I was just looking for a cheaper place to buy a 6-cup Chemex as Hasbean and Coffeehit etc are all around the £40 mark. A quick google came up with this site;

http://www.thehomeonline.co.uk/prod.php?p=0&i=155

£31 for a 6-cup is roughly a tenner cheaper than most other shops I'd found. I've just ordered it along with some filters so I'll report back with delivery times (if it turns up







) hopefully this will help anyone on the hunt for a chemex









Cheers

Michael


----------



## Outlaw333 (Dec 13, 2011)

Yeah, I nearly got mine from these guys but ended up going to coffee hit because I've become far too careful with deals that seem too good to be true! I'm sure they are fine though


----------



## funinacup (Aug 30, 2010)

Came home to a note behind the door from an attempted delivery from a courier company (not royal mail) yesterday . I am waiting on a part for my car being delivered so assumed it was that as it is quite bulky, collected this morning and it was the Chemex and filters  nice surprise there!
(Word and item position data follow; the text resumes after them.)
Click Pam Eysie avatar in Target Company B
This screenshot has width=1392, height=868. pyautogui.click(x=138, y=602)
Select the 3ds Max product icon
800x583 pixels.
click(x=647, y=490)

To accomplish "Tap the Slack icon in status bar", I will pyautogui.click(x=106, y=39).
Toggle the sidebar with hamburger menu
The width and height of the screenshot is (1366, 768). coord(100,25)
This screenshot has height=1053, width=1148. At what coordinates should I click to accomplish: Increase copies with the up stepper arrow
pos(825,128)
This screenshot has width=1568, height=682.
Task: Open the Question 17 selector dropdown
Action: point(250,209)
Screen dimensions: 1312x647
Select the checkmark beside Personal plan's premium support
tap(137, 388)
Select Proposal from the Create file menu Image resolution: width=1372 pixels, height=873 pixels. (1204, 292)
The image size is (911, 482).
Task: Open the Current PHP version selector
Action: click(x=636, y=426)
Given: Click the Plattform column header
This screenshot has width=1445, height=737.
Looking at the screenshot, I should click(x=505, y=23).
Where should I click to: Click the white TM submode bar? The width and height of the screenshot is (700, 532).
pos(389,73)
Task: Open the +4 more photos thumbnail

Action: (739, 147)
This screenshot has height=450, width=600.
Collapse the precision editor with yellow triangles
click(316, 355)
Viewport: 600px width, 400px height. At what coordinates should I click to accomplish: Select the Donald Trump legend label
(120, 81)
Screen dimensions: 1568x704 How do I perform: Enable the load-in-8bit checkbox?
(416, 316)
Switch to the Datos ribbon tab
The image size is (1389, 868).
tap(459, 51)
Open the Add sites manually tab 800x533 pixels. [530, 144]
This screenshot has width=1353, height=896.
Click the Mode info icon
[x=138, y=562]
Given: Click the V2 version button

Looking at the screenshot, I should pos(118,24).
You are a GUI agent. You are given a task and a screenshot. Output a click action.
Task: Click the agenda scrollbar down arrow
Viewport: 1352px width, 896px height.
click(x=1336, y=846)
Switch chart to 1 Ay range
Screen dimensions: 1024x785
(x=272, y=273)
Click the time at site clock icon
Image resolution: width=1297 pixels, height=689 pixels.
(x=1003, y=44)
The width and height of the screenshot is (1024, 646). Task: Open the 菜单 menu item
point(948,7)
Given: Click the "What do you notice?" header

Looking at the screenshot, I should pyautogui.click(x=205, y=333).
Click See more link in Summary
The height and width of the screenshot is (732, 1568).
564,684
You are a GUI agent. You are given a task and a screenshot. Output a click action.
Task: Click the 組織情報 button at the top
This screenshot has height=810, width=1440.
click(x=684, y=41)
Very well packaged and rapid delivery! Only issue is they didn't include an invoice in the box and I didn't have one emailed to me so will need to chase that up, but otherwise a good service! Highly recommended.


----------



## Outlaw333 (Dec 13, 2011)

Brilliant!! I'm so glad they are legit! I need three for the brewers cup and a £30 saving overall would be very welcome!


----------



## Earlepap (Jan 8, 2012)

Whoa. I was thinking about entering brewer's cup next year. It didn't occur to me that I'd have to buy two more of any brewing device! Plastic V60 it is then


----------



## Outlaw333 (Dec 13, 2011)

haha! you could go Clever Dripper, they aren't too much? nice and easy to control variables too which will help alot when having to brew three identical coffees.


----------